Mas enfim, é a vida, e é Natal, e como alguém disse; “vai dar banho ao cão, toda a gente quer ficar em casa no Natal”, acrescentando que se eu não fosse galdério ter-me-ia certamente poupado a algumas chatices como cagar o pé todo em merda do dito cujo, todavia, mas porém, outros dizem contudo ser sinal de sorte pelo que amanhã irei jogar logo de manhãzinha no Euro milhões ! !


 Cést la vie, cada um é para o que nasce, saí da esplanada e procurei, ávido, a casita de banho por baixo da arcada do palácio mas só havia para senhoras, no problem, desandei por ali abaixo em direcção à capoeira dos pavões, encostei-me bem à sebe, olhei em redor, deparei nas minhas costas com as ruínas fingidas e os portões de ferro que dali davam acesso à mata fechados, mirei em frente o imponente Palácio de El-Rei D. Manuel, em especial as janelas cimeiras e então e só então, e enquanto pensava que a cidade já viveu melhores dias, pena que tenham sido há perto de quinhentos anos, aliviei-me com desembaraço e desenvoltura pois embora não seja incontinente tenho problemas de bexiga e rins pelo que me soube mesmo bem aquele desabafo visto estar mesmo apertadinho e a junta de freguesia por vistos nem dessas coisas se lembrar.   

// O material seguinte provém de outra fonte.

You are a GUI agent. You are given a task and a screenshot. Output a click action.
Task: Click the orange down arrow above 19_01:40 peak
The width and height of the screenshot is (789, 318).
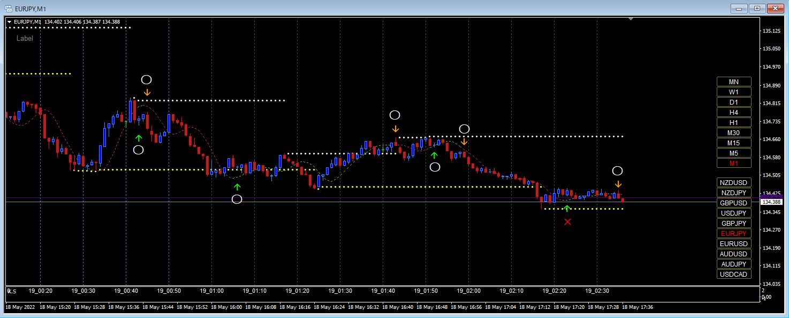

E assim acabou a minha manhã de Natal, rumei ainda ao Palácio do Barrocal onde pensava procurar uma lente de contacto perdida mas quer o Palácio quer a Exposição Duplos X 2 Sandra / José da Fonseca* estavam fechados pelo que lá fui andando, ou desandando em direcção a casa e ao almoço como Camões, vesgo de um olho mas já sem o pé cagado.

Quanto à mesa dos ma·cam·bú·zi·os, expressivo adjectivo e/ou substantivo masculino significando quem não mostre alegria ou tenha tendência para se isolar, ou seres sorumbáticos, taciturnos, tristes, tristonhos, meditabundos, está para durar, ou agravar-se-lhe o mal que é como quem diz estará para acabar. Bom Natal e vejam onde metem as patas.